BEGIN

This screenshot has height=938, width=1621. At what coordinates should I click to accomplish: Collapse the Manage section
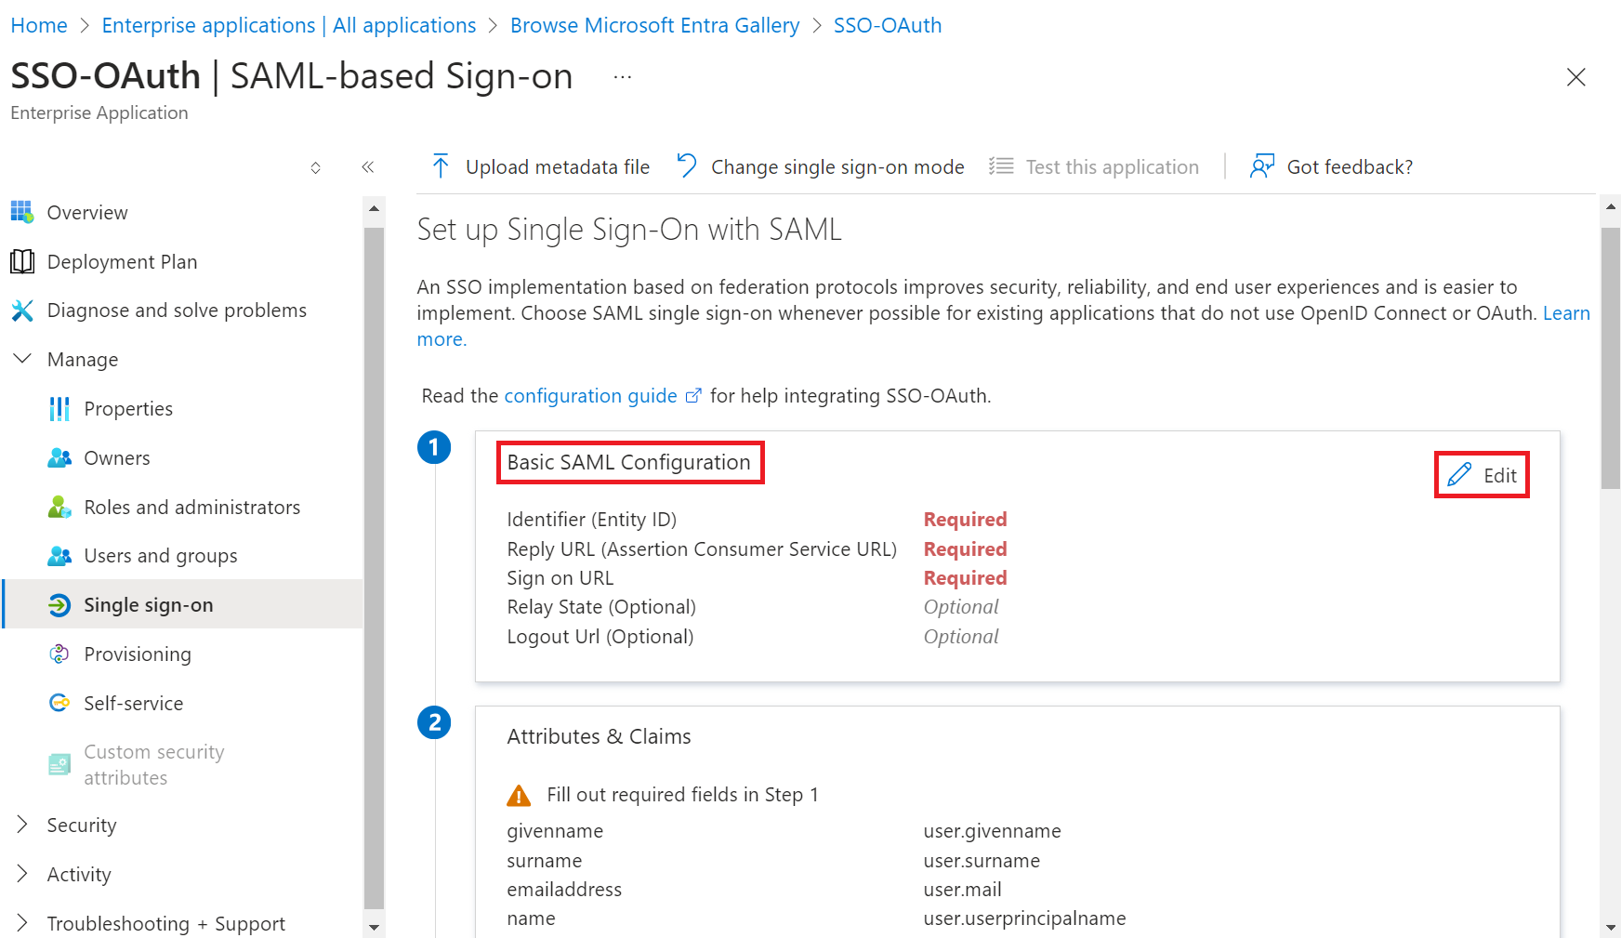click(x=22, y=360)
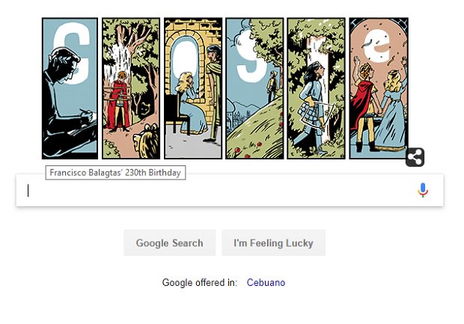Click doodle panel with man tied to tree

[x=131, y=88]
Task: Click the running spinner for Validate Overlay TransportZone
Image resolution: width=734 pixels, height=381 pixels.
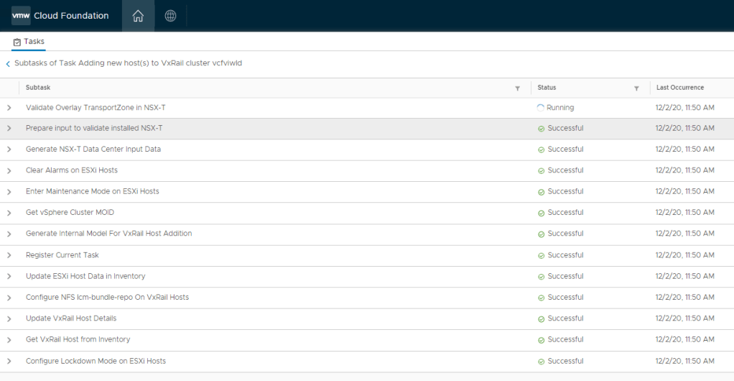Action: pos(541,108)
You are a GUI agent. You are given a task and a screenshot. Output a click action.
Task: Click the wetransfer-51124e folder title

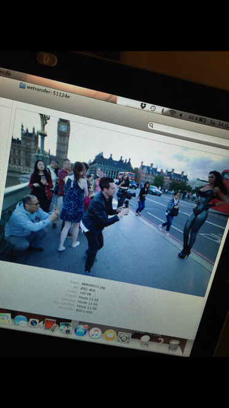[x=48, y=91]
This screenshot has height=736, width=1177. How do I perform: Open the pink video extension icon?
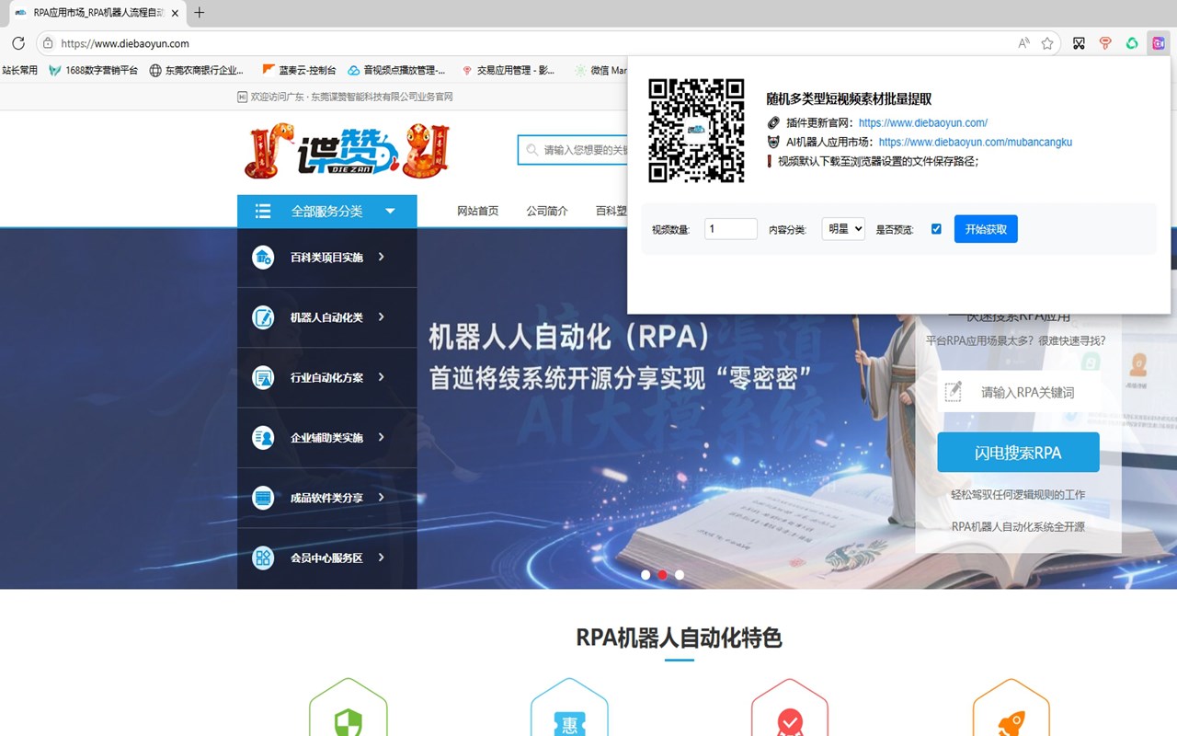[1158, 42]
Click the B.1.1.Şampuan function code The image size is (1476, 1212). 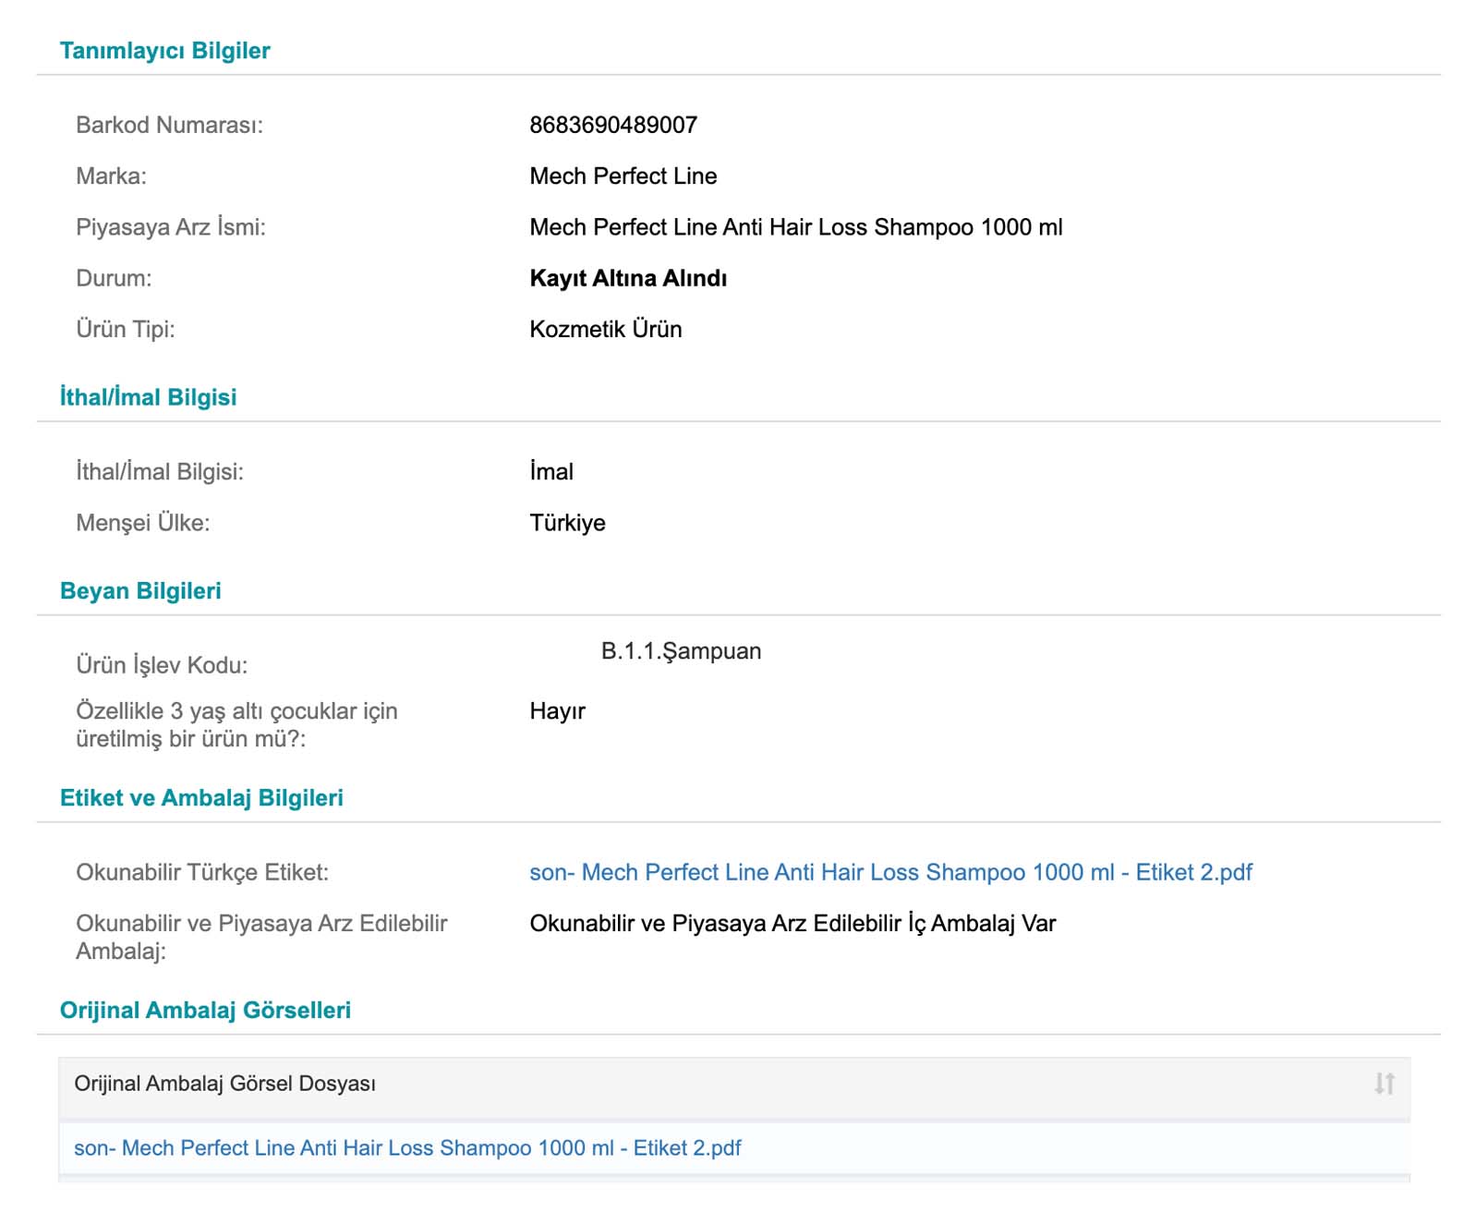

END

**Problem**
Reproduce each record above by retyping it exactly; omit all images.

**Exercise output**
This screenshot has height=938, width=1621. At what coordinates should I click to accomplish: Collapse the Manage section
click(x=22, y=360)
Click doodle panel with man tied to tree

[x=131, y=88]
Task: Click the running spinner for Validate Overlay TransportZone
Image resolution: width=734 pixels, height=381 pixels.
Action: pos(541,108)
You are a GUI agent. You are given a task and a screenshot. Output a click action.
Task: Click the wetransfer-51124e folder title

[x=48, y=91]
This screenshot has height=736, width=1177. How do I perform: Open the pink video extension icon?
[1158, 42]
Click the B.1.1.Şampuan function code The image size is (1476, 1212). 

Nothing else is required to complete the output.